■ SUPPLIED RECORDS:
━━━━━━━━━━━━━━━━━━━━━━━━━━━━━━

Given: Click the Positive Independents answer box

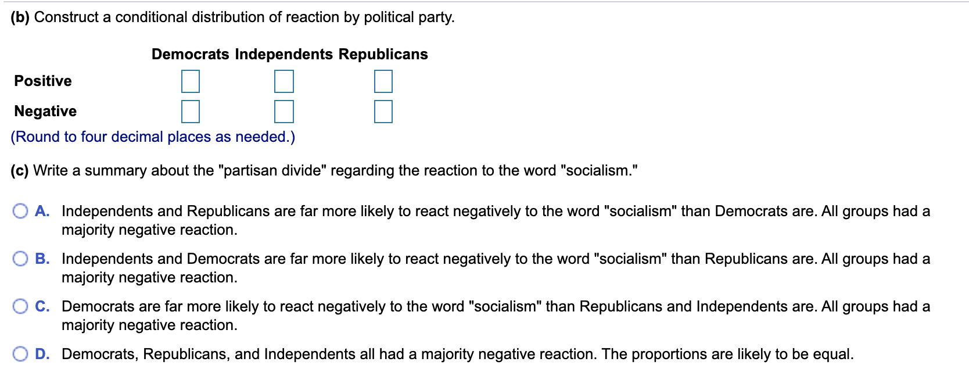Looking at the screenshot, I should (283, 81).
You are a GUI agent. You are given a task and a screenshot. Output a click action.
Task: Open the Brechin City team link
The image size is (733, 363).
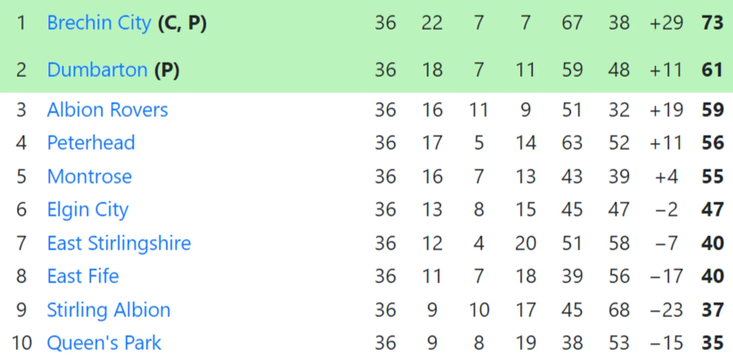(x=98, y=23)
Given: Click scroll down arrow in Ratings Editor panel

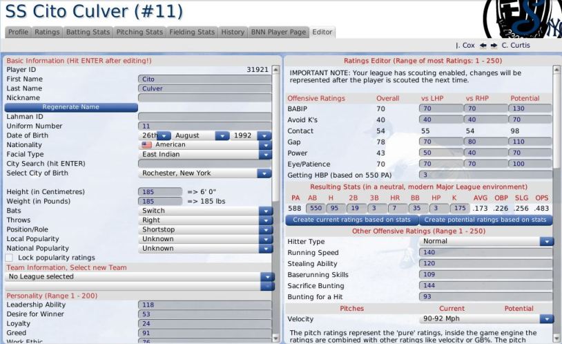Looking at the screenshot, I should 556,338.
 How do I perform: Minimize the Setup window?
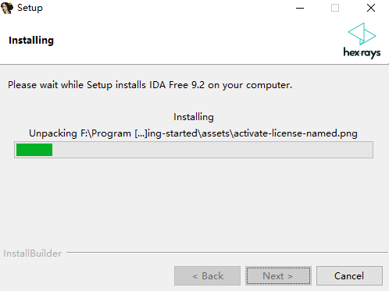pyautogui.click(x=300, y=8)
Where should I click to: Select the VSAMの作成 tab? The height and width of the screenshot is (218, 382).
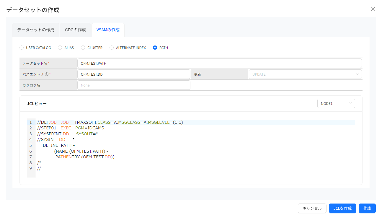click(x=108, y=30)
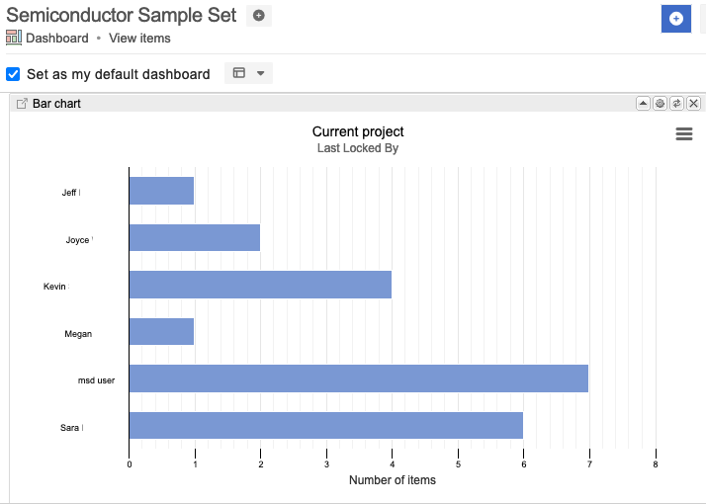Click the Jeff bar in the chart
This screenshot has width=706, height=504.
(161, 191)
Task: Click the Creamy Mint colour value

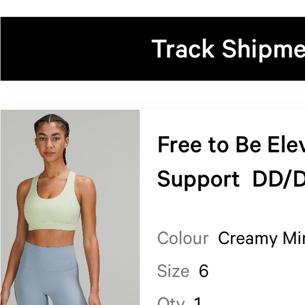Action: (261, 238)
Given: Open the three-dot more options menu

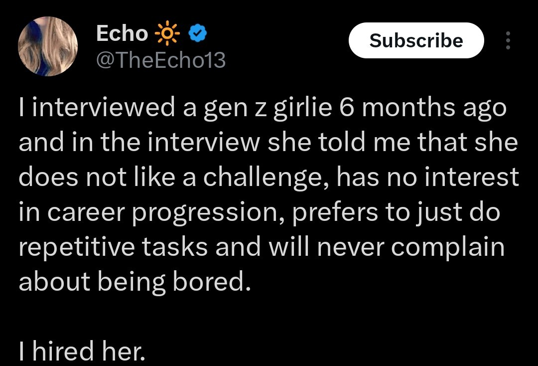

━━━━━━━━━━━━━━━━━━━━━━━━━━━━━━

■ YOUR ASSIGNMENT: Note every line above where the string "Open" shows up, and copy those lines.

■ SOLVED EXERCISE:
Task: Open the Brechin City team link
Given: Open the three-dot more options menu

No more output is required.